▸ **Supplied information**:
^^^^^^^^

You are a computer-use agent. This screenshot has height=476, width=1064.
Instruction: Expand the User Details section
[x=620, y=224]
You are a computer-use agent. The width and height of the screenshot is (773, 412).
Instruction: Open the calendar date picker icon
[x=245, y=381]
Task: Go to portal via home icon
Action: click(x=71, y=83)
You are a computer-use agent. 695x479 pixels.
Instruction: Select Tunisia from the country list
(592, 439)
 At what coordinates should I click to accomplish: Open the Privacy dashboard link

^^^^^^^^

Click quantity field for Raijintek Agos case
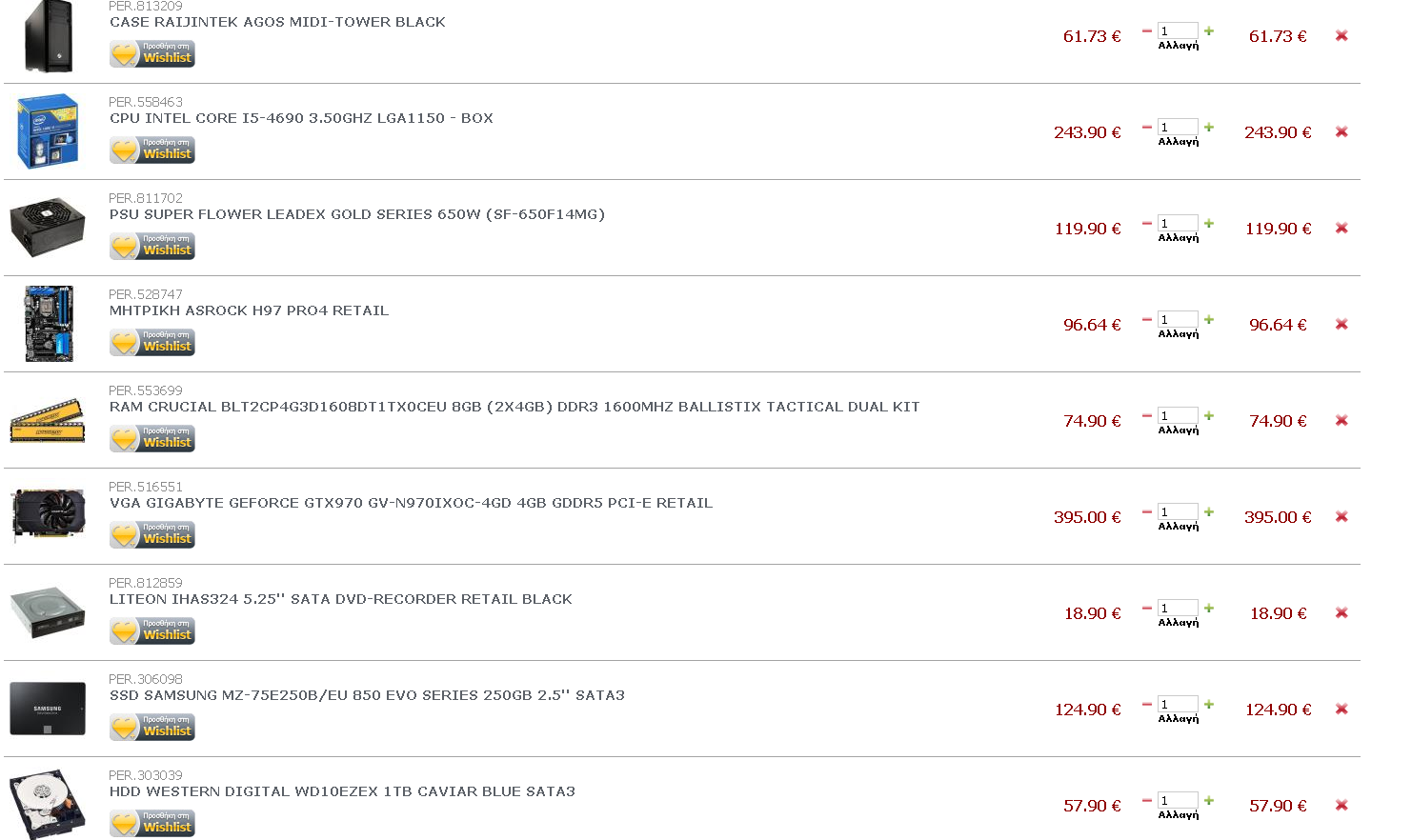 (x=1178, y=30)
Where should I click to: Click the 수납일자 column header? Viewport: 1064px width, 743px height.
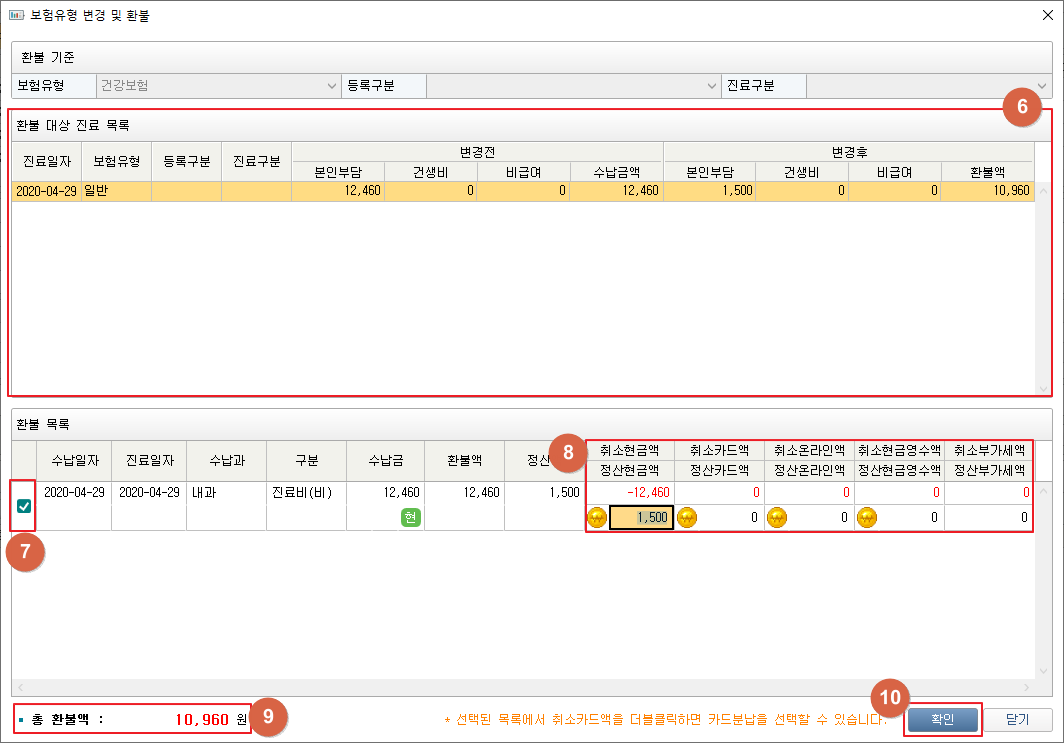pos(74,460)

^^^^^^^^

▸ **Task directions**:
Scan the data above, find each line with "screenshot", and copy it.

▸ **Task answer**:
You are a computer-use agent. This screenshot has height=476, width=1064.
You are a computer-use agent. The width and height of the screenshot is (773, 412).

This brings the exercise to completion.